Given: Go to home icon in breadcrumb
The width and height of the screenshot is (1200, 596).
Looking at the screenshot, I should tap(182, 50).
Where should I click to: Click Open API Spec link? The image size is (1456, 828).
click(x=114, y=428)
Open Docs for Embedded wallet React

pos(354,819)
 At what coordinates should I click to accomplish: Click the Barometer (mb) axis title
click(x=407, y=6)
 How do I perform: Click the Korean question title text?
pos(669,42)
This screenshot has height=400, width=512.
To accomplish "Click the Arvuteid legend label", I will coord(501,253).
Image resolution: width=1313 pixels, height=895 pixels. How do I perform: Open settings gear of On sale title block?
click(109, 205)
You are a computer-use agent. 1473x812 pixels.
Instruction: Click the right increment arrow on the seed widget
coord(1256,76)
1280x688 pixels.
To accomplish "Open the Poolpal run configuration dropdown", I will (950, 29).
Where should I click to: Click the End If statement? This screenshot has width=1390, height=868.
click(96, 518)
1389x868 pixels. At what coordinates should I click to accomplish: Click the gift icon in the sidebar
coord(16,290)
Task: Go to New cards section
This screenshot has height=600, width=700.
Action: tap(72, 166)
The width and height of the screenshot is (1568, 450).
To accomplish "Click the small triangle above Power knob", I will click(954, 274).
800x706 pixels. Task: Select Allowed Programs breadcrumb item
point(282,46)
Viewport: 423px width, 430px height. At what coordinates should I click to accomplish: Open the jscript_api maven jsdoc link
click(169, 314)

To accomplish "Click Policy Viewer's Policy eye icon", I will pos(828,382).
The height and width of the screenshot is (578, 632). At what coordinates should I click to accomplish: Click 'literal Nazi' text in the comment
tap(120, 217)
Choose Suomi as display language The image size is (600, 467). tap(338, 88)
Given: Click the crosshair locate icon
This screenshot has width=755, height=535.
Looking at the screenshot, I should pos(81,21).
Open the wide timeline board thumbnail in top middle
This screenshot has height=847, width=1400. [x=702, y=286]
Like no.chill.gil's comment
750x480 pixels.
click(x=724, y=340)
####################
## What to work on
Can you copy the data from the line containing "The width and height of the screenshot is (1568, 450)." through the last line, both ends included, without changing anything?

## Complete output
The width and height of the screenshot is (1568, 450).
To accomplish "Click the small triangle above Power knob", I will click(954, 274).
800x706 pixels. Task: Select Allowed Programs breadcrumb item
point(282,46)
Viewport: 423px width, 430px height. At what coordinates should I click to accomplish: Open the jscript_api maven jsdoc link
click(169, 314)

To accomplish "Click Policy Viewer's Policy eye icon", I will pos(828,382).
The height and width of the screenshot is (578, 632). At what coordinates should I click to accomplish: Click 'literal Nazi' text in the comment
tap(120, 217)
Choose Suomi as display language The image size is (600, 467). tap(338, 88)
Given: Click the crosshair locate icon
This screenshot has width=755, height=535.
Looking at the screenshot, I should pos(81,21).
Open the wide timeline board thumbnail in top middle
This screenshot has height=847, width=1400. [x=702, y=286]
Like no.chill.gil's comment
750x480 pixels.
click(x=724, y=340)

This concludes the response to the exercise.